Records from a dataset>
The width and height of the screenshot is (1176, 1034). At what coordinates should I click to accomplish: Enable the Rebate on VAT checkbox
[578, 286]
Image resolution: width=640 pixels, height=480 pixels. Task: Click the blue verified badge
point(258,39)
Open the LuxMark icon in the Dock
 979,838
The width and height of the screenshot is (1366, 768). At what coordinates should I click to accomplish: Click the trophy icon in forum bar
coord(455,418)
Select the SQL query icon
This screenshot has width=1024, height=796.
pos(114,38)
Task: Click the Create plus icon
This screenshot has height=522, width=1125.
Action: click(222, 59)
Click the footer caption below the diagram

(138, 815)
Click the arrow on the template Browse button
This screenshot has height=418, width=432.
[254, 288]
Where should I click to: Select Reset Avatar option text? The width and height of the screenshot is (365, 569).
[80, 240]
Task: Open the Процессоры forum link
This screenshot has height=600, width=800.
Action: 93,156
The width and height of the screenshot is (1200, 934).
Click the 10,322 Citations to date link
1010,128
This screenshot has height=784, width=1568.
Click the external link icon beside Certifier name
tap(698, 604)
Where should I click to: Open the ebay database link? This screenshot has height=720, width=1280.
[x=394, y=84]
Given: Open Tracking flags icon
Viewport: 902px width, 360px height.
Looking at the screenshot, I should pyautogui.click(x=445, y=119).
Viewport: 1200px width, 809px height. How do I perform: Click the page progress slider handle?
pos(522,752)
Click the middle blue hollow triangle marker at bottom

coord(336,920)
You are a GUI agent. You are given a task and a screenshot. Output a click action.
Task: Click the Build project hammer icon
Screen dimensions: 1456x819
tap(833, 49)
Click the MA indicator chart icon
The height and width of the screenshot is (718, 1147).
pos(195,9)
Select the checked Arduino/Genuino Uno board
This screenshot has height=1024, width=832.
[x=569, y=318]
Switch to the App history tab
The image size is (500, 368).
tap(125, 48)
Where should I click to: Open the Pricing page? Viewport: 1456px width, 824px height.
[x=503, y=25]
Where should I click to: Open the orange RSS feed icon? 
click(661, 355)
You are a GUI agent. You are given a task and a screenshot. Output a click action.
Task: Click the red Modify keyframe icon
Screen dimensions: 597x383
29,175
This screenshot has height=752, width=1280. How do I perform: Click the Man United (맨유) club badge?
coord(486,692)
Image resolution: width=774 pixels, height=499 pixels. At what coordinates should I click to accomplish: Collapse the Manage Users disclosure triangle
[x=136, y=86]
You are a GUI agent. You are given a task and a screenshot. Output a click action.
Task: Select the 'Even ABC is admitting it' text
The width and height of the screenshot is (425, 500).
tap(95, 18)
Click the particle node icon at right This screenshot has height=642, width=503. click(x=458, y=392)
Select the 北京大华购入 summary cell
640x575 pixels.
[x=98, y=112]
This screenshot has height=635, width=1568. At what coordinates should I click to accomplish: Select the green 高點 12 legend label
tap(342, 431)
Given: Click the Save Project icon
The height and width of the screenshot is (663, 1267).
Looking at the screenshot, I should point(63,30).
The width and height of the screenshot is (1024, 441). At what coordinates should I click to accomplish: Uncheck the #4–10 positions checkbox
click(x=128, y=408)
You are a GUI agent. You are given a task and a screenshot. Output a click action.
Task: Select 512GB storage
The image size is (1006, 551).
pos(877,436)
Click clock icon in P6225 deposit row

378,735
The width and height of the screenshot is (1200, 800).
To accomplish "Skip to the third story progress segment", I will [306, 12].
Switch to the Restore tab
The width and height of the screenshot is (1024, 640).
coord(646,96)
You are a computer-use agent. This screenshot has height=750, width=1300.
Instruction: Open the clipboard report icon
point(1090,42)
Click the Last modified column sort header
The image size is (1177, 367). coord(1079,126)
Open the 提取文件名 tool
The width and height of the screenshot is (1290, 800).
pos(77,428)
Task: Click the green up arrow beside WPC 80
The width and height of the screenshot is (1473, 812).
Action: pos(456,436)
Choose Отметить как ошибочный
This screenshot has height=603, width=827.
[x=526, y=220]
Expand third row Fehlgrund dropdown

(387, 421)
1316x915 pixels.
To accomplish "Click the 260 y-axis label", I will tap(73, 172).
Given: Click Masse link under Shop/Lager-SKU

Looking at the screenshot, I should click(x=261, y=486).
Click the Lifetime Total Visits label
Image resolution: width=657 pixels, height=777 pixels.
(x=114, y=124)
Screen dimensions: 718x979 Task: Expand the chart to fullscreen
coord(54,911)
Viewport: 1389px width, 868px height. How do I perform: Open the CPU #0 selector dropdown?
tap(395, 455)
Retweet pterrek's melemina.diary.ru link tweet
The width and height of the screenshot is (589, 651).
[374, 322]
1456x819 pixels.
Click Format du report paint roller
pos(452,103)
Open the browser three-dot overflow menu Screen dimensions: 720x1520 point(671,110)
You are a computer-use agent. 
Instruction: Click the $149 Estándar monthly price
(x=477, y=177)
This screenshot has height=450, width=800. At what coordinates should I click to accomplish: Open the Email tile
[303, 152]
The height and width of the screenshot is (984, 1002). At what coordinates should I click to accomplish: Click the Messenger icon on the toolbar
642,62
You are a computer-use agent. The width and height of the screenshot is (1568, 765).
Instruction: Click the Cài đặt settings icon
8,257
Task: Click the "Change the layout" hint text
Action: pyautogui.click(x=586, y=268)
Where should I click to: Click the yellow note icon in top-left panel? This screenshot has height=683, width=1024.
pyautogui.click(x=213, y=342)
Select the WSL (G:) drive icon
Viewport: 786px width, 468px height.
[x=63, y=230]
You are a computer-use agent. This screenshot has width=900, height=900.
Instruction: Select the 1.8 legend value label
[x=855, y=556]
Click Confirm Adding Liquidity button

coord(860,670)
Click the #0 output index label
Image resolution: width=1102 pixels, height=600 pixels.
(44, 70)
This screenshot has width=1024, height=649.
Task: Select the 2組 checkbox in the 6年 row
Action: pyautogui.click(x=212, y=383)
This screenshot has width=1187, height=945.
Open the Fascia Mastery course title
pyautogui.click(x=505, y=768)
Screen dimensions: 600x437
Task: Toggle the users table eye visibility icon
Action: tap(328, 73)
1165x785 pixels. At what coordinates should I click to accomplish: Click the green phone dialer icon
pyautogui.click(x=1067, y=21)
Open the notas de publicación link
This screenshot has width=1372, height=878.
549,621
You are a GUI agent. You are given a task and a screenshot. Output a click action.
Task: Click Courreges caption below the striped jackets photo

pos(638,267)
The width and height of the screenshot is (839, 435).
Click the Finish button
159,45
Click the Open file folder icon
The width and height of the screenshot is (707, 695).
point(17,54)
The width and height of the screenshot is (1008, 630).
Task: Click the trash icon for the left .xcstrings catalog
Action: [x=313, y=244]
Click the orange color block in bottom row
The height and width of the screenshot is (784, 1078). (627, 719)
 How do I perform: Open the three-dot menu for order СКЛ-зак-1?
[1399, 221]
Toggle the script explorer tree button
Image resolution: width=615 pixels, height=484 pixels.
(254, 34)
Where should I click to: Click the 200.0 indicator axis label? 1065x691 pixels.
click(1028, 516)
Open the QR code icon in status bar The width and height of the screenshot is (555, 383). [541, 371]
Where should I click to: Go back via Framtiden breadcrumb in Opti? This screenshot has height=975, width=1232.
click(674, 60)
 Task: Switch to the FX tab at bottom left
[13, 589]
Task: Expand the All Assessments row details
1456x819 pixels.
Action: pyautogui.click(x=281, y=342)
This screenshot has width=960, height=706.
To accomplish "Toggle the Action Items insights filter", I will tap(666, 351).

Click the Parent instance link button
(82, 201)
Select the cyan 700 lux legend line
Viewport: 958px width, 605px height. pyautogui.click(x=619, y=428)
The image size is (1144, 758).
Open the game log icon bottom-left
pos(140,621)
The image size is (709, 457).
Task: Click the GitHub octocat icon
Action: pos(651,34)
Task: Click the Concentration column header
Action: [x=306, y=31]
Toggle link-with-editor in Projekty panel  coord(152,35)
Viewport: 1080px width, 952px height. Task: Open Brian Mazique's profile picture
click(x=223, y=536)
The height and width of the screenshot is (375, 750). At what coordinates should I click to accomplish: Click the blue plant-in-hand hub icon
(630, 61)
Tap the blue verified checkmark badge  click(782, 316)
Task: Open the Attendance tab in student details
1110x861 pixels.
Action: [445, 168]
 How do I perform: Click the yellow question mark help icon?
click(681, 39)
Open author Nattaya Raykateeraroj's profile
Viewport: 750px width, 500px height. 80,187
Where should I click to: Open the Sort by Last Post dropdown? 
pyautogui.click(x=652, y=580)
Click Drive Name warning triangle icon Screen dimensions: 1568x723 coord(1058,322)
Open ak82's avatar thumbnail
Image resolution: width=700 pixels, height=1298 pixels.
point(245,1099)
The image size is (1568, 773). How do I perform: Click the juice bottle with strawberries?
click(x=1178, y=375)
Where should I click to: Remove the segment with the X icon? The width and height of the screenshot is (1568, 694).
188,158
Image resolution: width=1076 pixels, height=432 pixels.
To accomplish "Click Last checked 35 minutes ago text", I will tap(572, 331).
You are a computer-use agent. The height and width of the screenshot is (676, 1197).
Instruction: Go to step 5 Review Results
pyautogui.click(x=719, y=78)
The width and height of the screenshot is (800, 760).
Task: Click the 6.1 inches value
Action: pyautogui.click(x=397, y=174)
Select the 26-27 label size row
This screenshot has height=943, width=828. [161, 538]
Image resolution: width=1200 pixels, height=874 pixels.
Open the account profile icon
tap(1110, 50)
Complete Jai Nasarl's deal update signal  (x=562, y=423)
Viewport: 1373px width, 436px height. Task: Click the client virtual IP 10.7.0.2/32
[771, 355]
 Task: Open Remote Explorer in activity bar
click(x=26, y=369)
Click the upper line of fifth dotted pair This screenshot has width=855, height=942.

Given exercise>
In the part of the material that opens with the line containing "Where should I click to: Select" and closes with the line containing "coord(336,920)", switch "Citations" to "References". Write out only those lines, leaving everything else in them unchanged.

Problem solution>
Where should I click to: Select Reset Avatar option text? The width and height of the screenshot is (365, 569).
[80, 240]
Task: Open the Процессоры forum link
This screenshot has height=600, width=800.
Action: 93,156
The width and height of the screenshot is (1200, 934).
Click the 10,322 References to date link
1010,128
This screenshot has height=784, width=1568.
Click the external link icon beside Certifier name
tap(698, 604)
Where should I click to: Open the ebay database link? This screenshot has height=720, width=1280.
[x=394, y=84]
Given: Open Tracking flags icon
Viewport: 902px width, 360px height.
Looking at the screenshot, I should pyautogui.click(x=445, y=119).
Viewport: 1200px width, 809px height. How do I perform: Click the page progress slider handle?
pos(522,752)
Click the middle blue hollow triangle marker at bottom

coord(336,920)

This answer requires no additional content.